A group of state attorneys general has announced an investigation into TikTok and the potential harm it may cause younger users. The fact-finding is not unlike that launched by top state legal advisors last year into Meta Platforms. The bipartisan group is exploring whether TikTok is violating state consumer protection laws with engagement tactics that may cause minors to become “hooked” on the app. Kids in the age of social media “feel like they need to measure up to the filtered versions of reality that they see on their screens,” said California attorney general Rob Bonta.
Bonta, who represents one of the eight states leading the probe and is also part of the Meta inquiry that got underway in November, seems to accept as fact that social media can take ”a devastating toll on children’s mental health and well-being,” as per his statement regarding the current investigation. What remains to be discovered is “what social media companies knew about these harms and when.”
In addition to California, the initiative is led by attorneys general from Florida, Kentucky, Massachusetts, Nebraska, New Jersey, Tennessee, and Vermont, who are joined by other attorneys general from around the country.
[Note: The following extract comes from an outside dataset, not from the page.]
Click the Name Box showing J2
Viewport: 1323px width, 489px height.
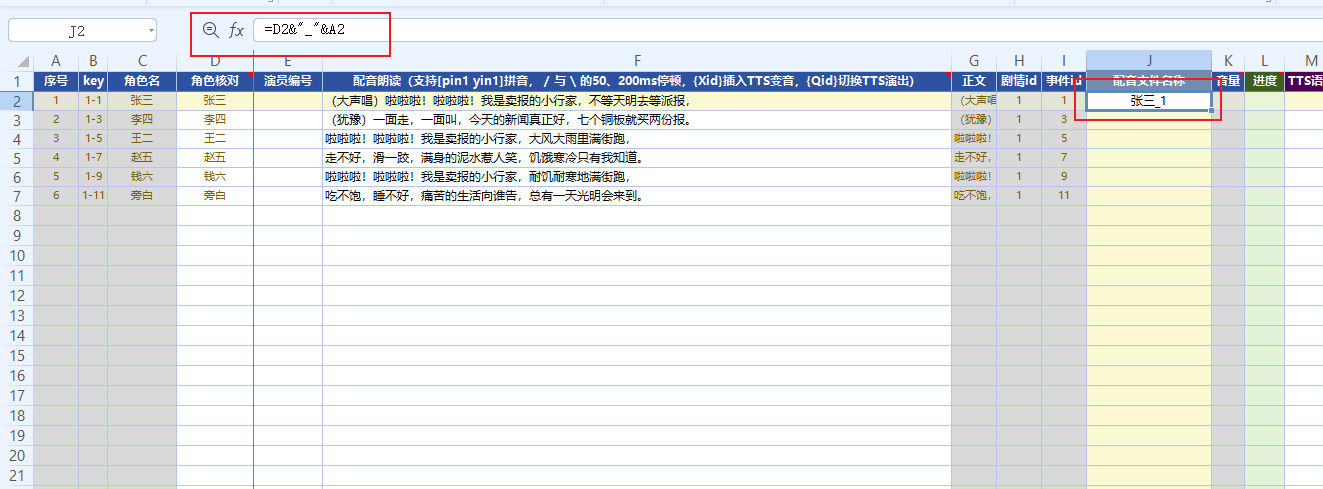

“The same group is also leading an investigation into Facebook parent Meta for allegedly promoting Instagram to young users despite knowledge of its potential harms,” writes CNBC. In May 2021, a bipartisan coalition of 44 attorneys general urged Facebook to abandon plans to launch a version of Instagram for children under 13. CNBC says the company “has not fully committed” to that plan.
The issue of children’s online safety has become a central focus on Capitol Hill, where Congress has led several hearings on the subject this past year, hearing testimony from Facebook whistleblower Frances Haugen, among others.
On Tuesday, Haugen was acknowledged by President Biden and got a hearty round of applause at the State of the Union address, which she attended as a guest of First Lady Jill Biden. During the address, “President Biden urged privacy and other regulatory protections for youth online, saying, ‘We must hold social media accountable for the national experiment they’re conducting on our children for profit,’” The New York Times reports.
Tiktok, the short-form video platform owned by China’s ByteDance, had about 78.7 million U.S. active monthly users in 2021, a number that is expected to reach 84.9 million by the end of the year, as per Statista, which says calls it “one of the fastest-growing social media apps in the United States and especially popular with younger digital audiences.”
Last month, the Commerce Department acted to strengthen federal rules against foreign-owned social platforms, including TikTok, due to concern over efforts “to steal or otherwise obtain” consumer data.